Made in the Midlands approached us to talk about our recent investment programme and to take part in their monthly ‘meet the editor’ discussion where selected businesses discuss the latest news and events involving Made in the Midlands members.
This month’s guest editor was John D’Angelillo, systems integrator and MD of Bauromat and on the panel were Patrick Bek from Birmingham University, Emma Rodgers from SGS UK and our Director, Stuart Johnston. The discussion focused around the introduction of change, the implementation of new systems and integrating these into existing processes.
John asked Stuart about the recent growth of the business, buying new machines and moving to a 24/7 operation, specifically about what government incentives Rutland Plastics received to install the solar PV panels and how long did it take for us to start seeing the benefits?

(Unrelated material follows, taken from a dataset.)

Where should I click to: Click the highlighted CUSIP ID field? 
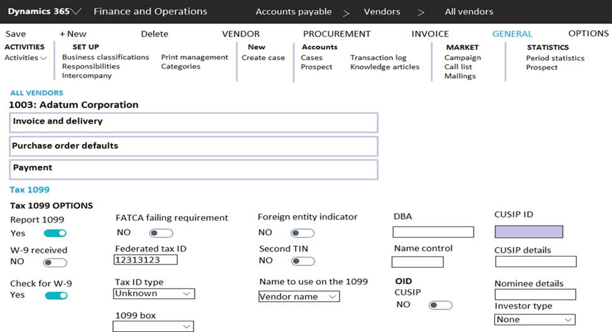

Stuart replied ‘’ As a plastic injection moulder we consume huge amounts of electricity in our machines and therefore power is essential. We invested £2m in building a new warehouse and decided to go the extra step by putting solar panels on the roof, about 250kW of panels. It was an investment of about £250,000. The impact was immediate and the impact grows week by week as energy prices increase. In terms of government incentives, we didn't really get any, in fact we had an issue as the grid in our area wasn't strong enough to feedback electricity into, so the move to a 7 day operation has helped as we are now using all the electricity we produce. As we evolve as a business and continue to invest in new machinery the payback becomes quicker as the machines are more energy efficient so we use proportionally more of our own electricity. As a business we are now looking at whether we can put even more panels on our roof so we are more self-sufficient.

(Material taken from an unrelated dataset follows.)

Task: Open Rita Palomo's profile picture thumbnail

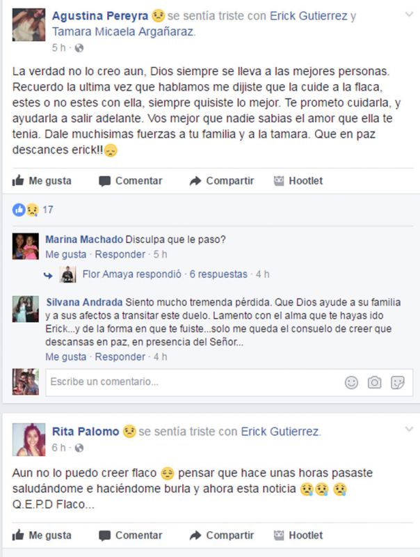Action: pos(29,439)
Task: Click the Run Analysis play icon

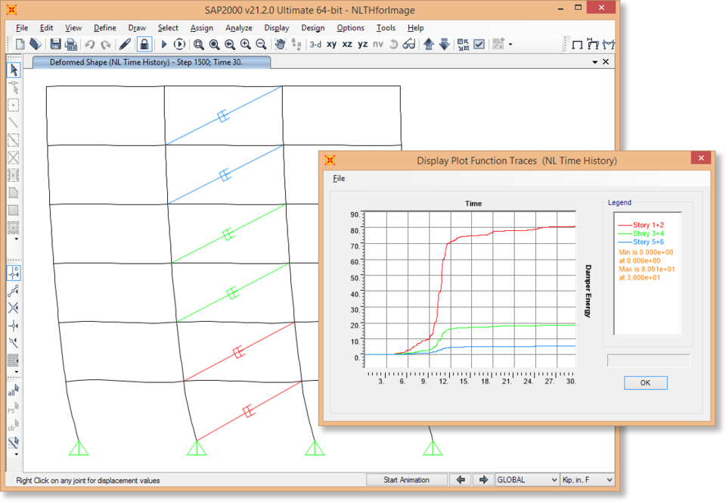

John then asks about moving to a 24/7 operation and what challenges this brings to the business. Stuart says ‘’ We have huge capital investment in this business and we need to continually invest for the future. The current Government tax incentives are important to ensure that the UK continues to grow its manufacturing sector’’ Stuart continues ‘’It was a bold move to go to 24/7 working and the first challenge was finding people who wanted to work weekends, thankfully we had some incumbent staff who volunteered as that working pattern suited their lifestyle but as a business we have also started investing in automation. We have been using collaborative robots for almost 3 years now and these are beginning to get embedded into our processes. We have gradually introduced automation into our production to ensure engagement of the workforce. This means that we need slightly less people but more importantly the jobs themselves are more interesting, people aren't undertaking repetitive work and are able to undertake a more variety in their work and this makes us a much more competitive and high quality supplier.’’
John responded ‘’ I think your business is an example of how to introduce automation, to do it slowly, get it right first time and make sure the staff buy into it, they have to be part of that process and without that you don’t get the successes you have been achieving’’
We really appreciated taking part in the editors discussion and it’s great to see other businesses in the midlands being successful in their field.